Extrait de page:
__________

Service des Affaires européennes (Novembre 1998)
NOTE DE SYNTHÈSE
Afin d'adapter le droit aux transformations des structures familiales, la loi française du 8 janvier 1993 a profondément modifié les dispositions du code civil relatives à l'autorité parentale.
Elle a en effet permis son exercice conjoint de plein droit par les parents non mariés à condition qu'ils aient reconnu tous les deux l'enfant avant que celui-ci n'atteigne l'âge d'un an et qu'ils « vivent en commun au moment de la reconnaissance concomitante ou de la seconde reconnaissance ». Elle a, de plus, posé le principe de la continuité de l'exercice conjoint de l'autorité parentale après le divorce.

__________

Consigne 1:
Recopiez à l'identique le passage de la note de synthèse allant de "Service des Affaires" jusqu'à "après le divorce." inclus.

Données fournies:
__________

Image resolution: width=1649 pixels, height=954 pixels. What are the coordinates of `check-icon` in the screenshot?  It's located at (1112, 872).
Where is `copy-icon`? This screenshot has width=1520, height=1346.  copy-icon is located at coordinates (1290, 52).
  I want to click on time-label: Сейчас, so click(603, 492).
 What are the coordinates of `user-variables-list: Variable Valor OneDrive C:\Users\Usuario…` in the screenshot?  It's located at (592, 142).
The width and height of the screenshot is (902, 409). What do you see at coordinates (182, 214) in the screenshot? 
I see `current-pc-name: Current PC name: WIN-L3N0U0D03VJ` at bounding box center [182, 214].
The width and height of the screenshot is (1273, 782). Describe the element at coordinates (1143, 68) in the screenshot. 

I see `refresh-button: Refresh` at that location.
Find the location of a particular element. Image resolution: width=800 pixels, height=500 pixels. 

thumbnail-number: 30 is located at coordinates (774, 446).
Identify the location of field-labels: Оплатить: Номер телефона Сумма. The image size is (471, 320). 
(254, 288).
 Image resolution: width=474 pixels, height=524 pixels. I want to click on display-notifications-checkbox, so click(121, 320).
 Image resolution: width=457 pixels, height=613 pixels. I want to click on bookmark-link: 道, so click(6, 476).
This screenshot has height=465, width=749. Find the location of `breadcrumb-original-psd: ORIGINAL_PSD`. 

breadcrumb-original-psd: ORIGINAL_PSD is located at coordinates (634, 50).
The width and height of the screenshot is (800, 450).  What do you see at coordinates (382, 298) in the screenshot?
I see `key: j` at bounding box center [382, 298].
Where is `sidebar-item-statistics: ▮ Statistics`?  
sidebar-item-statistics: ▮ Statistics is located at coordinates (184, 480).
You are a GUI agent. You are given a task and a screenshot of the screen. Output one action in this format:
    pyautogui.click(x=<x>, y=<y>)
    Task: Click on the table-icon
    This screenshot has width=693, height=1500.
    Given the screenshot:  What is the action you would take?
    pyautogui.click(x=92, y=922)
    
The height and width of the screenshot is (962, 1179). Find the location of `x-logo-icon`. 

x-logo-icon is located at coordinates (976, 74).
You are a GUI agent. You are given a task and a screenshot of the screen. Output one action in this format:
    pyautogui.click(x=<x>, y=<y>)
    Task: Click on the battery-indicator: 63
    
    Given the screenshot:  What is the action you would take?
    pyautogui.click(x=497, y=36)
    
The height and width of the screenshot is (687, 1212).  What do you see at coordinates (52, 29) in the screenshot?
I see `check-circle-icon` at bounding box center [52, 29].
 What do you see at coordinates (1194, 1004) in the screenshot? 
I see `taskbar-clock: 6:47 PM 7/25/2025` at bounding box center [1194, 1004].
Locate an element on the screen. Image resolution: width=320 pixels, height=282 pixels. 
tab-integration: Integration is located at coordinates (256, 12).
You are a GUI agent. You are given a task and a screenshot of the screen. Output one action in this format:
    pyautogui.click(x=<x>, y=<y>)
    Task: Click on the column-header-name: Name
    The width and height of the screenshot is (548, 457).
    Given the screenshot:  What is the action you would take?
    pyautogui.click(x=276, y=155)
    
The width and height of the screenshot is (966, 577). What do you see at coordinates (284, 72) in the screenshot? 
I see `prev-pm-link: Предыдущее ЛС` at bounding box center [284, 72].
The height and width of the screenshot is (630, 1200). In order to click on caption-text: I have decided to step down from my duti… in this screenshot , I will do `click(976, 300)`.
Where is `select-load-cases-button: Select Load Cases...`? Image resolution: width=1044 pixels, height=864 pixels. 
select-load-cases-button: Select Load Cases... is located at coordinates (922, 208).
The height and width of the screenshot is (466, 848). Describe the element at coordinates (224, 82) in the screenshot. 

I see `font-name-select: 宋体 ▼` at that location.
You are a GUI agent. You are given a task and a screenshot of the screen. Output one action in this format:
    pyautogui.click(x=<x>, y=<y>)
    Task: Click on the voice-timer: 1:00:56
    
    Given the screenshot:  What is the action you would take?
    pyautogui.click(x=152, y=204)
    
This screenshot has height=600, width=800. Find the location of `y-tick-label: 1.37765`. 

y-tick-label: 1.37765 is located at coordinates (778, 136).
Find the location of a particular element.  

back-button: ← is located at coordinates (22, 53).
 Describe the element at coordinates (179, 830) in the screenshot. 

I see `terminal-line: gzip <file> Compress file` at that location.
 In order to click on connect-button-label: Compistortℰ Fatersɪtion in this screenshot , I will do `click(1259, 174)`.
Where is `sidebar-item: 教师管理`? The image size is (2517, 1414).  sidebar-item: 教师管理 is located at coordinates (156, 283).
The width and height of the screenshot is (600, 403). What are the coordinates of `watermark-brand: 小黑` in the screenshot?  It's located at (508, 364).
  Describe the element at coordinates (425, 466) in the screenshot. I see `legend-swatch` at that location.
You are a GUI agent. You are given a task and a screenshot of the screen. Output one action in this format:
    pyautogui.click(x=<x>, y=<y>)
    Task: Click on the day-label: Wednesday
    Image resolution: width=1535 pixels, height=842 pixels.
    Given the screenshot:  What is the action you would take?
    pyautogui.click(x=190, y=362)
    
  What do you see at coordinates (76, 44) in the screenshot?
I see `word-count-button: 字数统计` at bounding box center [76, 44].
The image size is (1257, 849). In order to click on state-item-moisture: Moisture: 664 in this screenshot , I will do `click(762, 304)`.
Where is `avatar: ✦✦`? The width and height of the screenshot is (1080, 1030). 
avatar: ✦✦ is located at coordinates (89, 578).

__________

Consigne 2:
Dans les enregistrements, reproduisez sans modification les lignes allant de celle qui contient "The width and height of the screenshot is (966, 577)." jusqu'à celle qui contient "select-load-cases-button: Select Load Cases... is", ces deux lignes comprises.

Réponse 1:
Service des Affaires européennes (Novembre 1998)
NOTE DE SYNTHÈSE
Afin d'adapter le droit aux transformations des structures familiales, la loi française du 8 janvier 1993 a profondément modifié les dispositions du code civil relatives à l'autorité parentale.
Elle a en effet permis son exercice conjoint de plein droit par les parents non mariés à condition qu'ils aient reconnu tous les deux l'enfant avant que celui-ci n'atteigne l'âge d'un an et qu'ils « vivent en commun au moment de la reconnaissance concomitante ou de la seconde reconnaissance ». Elle a, de plus, posé le principe de la continuité de l'exercice conjoint de l'autorité parentale après le divorce.

Réponse 2:
The width and height of the screenshot is (966, 577). What do you see at coordinates (284, 72) in the screenshot? 
I see `prev-pm-link: Предыдущее ЛС` at bounding box center [284, 72].
The height and width of the screenshot is (630, 1200). In order to click on caption-text: I have decided to step down from my duti… in this screenshot , I will do `click(976, 300)`.
Where is `select-load-cases-button: Select Load Cases...`? Image resolution: width=1044 pixels, height=864 pixels. 
select-load-cases-button: Select Load Cases... is located at coordinates (922, 208).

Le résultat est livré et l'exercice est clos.